● **Required work**:
Please say what the proposed model hinges on, according to the article on emergency room demand.

● **Extract provided**:

§ §

Study explores ways to help emergency rooms better manage demand

September 30, 2021

Emergency rooms across the country are strained as they see an influx of people experiencing COVID-19 symptoms alongside patients needing other types of immediate care. Now, a Mizzou Engineering team is proposing a model that could help emergency departments better manage unexpected demand.

Associate Professor Ron McGarvey, Assistant Professor Kangwon Seo and PhD student Zeynab Oveysi — all in industrial and manufacturing systems engineering — are proposing a management system in which emergency departments would work together to optimize processes and maximize resources.

The model hinges on transferring emergency room patients between hospitals based on capacity and need.

“We want to balance the workload, so you don’t have situations where you have too many people in one emergency department waiting to be treated while you have an underutilized emergency department in another hospital at the same time,” said McGarvey, who has a joint appointment in the Truman School of Public Affairs.

§ §

● **Extracted information**:

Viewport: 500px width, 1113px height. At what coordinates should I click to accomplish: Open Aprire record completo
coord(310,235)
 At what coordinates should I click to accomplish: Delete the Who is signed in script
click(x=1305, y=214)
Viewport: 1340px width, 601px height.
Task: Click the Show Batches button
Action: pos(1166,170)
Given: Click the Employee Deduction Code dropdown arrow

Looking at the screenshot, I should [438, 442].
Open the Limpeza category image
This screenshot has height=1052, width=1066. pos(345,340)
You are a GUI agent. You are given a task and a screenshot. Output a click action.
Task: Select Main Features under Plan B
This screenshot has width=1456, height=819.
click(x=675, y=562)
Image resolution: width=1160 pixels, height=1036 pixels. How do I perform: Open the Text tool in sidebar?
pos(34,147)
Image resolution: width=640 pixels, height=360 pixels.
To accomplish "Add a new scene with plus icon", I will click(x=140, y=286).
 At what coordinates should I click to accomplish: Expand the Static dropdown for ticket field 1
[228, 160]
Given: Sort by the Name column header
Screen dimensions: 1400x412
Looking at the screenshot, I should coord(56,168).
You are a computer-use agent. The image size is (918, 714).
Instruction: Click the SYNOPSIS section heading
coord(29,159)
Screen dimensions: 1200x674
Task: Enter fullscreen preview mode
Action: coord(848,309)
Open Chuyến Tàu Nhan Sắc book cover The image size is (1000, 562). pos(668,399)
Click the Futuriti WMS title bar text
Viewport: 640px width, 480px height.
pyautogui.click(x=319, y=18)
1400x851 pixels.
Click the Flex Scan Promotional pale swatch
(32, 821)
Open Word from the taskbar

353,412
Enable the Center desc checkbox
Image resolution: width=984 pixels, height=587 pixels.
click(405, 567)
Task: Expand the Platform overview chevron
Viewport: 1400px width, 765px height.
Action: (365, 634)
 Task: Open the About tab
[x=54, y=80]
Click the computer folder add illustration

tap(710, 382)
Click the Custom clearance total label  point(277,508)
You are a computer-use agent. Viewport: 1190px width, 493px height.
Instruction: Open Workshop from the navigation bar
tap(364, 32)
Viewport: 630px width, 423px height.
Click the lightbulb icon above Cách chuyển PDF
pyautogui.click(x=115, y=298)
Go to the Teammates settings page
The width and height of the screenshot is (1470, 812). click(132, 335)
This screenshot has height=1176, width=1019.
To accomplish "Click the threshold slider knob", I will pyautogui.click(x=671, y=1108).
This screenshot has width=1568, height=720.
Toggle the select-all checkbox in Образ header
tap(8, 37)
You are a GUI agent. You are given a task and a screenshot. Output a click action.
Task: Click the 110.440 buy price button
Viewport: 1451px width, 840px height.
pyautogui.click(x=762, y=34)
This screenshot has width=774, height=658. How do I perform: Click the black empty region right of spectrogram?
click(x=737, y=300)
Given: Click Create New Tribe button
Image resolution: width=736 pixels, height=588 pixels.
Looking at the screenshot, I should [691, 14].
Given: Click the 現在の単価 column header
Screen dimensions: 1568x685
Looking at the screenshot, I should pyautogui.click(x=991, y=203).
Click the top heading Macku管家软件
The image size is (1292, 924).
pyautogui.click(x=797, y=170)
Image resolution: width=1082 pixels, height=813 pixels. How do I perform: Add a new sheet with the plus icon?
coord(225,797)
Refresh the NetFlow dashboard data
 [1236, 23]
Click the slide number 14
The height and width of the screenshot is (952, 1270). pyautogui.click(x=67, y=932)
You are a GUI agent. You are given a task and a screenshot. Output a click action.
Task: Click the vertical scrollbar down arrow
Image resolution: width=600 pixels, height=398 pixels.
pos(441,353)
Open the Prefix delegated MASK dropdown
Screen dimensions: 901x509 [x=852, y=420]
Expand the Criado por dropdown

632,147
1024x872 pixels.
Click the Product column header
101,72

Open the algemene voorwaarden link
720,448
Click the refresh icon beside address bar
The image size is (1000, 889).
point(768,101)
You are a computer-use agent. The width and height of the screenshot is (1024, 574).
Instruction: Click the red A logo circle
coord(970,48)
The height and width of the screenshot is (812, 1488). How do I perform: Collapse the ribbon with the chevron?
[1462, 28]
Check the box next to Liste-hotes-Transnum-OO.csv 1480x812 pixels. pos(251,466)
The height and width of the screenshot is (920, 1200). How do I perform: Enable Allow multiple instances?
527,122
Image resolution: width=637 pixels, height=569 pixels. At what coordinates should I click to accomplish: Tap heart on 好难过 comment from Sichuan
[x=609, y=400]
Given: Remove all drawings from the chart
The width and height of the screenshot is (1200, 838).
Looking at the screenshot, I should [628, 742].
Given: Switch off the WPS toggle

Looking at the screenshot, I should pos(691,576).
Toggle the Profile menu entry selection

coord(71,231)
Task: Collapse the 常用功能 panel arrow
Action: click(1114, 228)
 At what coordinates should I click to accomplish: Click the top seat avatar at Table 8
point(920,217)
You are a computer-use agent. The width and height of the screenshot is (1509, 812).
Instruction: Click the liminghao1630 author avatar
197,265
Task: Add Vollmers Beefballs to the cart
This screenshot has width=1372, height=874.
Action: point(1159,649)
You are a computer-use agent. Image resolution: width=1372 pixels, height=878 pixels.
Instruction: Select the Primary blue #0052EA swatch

§ §

● **Output for this task**:
Transferring emergency room patients between hospitals based on capacity and need.